Saving for homeownership is no easy feat, but the financial benefits typically outweigh the initial cutbacks. With today’s high rental costs and low interest rates, prospective buyers might consider exercising their savings funds sooner rather than later. According to a new study from Trulia, buying a home is currently 37.7 percent cheaper than renting from a national perspective.
Over the past year, the national average interest rate dropped from 3.9 to 3.7 percent. And despite the fact that current low interest rates are likely to rise toward the end of the year, not every renter is rushing to gather a down payment. The chief deterrent is rising home prices, which grew 5.9 percent over the last year compared to a softer 3.5 percent jump in rent prices.
Although prices dissuade many would-be buyers, purchasing a home offers the “best deal” seen since 2012. In each of the top 100 metros, buying is more cost-effective than renting, ranging between a 20 and 50 percent difference in long-term costs. To ease your concerns regarding mortgage rates, the Federal Open Market Committee (FOMC), commonly known as the Fed, would have to at least double rates for the scale to tip in favor of renting. On every front, buying makes the most sense — especially in the South.
Regionally, the South offers the greatest financial benefit of homeownership with eight out of the top 10 best buying metros, including Houston.
Houston’s median home value this fall is $176,513, while the median rent is $1,575 per month, which means buying homes in Houston is 52.9 percent cheaper than renting them. In order for the financials to shift in favor of renting, the median home price in Houston must reach $405,980, while interest rates would have to rise to 14.2 percent. Although neither scenario is likely to occur soon, home prices have a much shorter distance to go compared to the massive hike interest rates must make to tip the scale.
Austin is one of Texas’ priciest metros, with a median home value of $258,297 and a median rent of $1,700 per month. Nonetheless, buying a home in Austin is over 40 percent cheaper than renting. In order for renting to economically outweigh buying, home prices would need to go up to a median $452,020 and interest rates would have to jump to 9.7 percent.
San Antonio comes in just shy of the top 10 metros where buying is cheaper than renting, at a 50 percent cost difference benefiting homeownership. The median San Antonio home costs $155,273, compared to a median rent of $1,350 per month. In order for buying to become less advantageous than renting in San Antonio, home prices would have to jump to a median $336,942, while interest rates would have to rise to 13.3 percent.
Buying a home in Fort Worth costs a median $174,171, while renting costs $1,450 per month, making homeownership 46.4 percent less expensive than leasing. Buying would only become less advantageous if home prices rose to $346,600 or interest rates jumped to 12.3 percent.

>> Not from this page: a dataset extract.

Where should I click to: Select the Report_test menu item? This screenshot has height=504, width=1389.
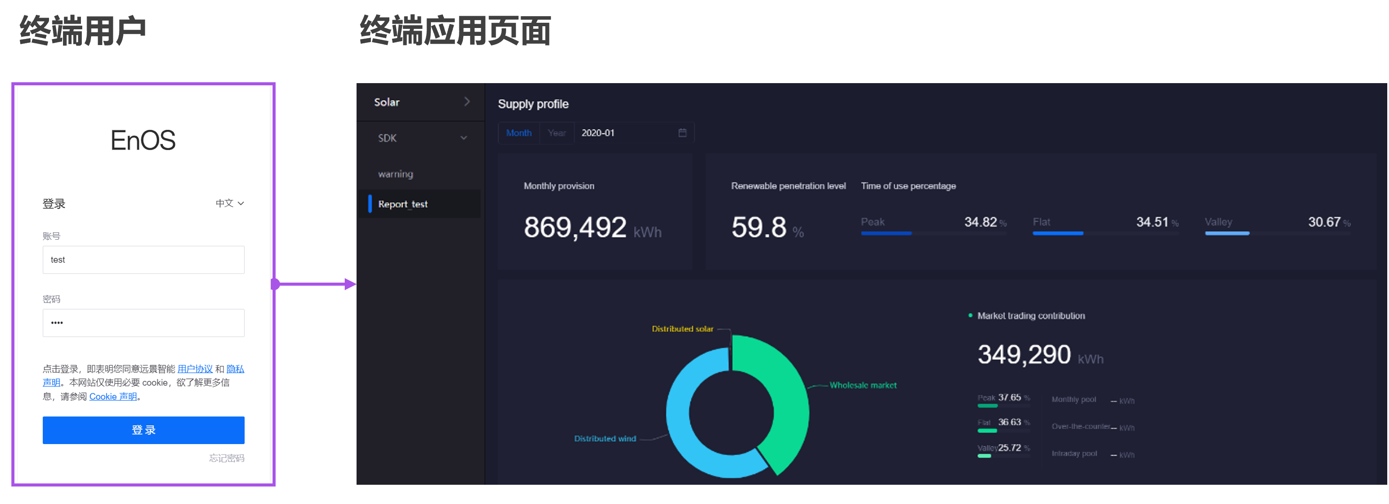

Although Dallas homes share a slightly more expensive median of $215,053, buying is still 47.4 percent cheaper than the median apartment cost of $1,650 per month. Residential real estate prices in Dallas would have to jump to $434,407 in order for homeownership to be more expensive. Meanwhile, interest rates would have to increase to 11.9 percent for this move to occur.
If homeownership is on the horizon but you haven’t quite amassed a 20 percent down payment and closing costs, don’t fear. Interest rates have a long way to go before they tip the scales toward renting. Keep in mind, however, that shifts in home prices could have the greatest impact given the current market. Planning to delay in the hopes of a market slowdown might hurt more than help, especially with home prices climbing nationally.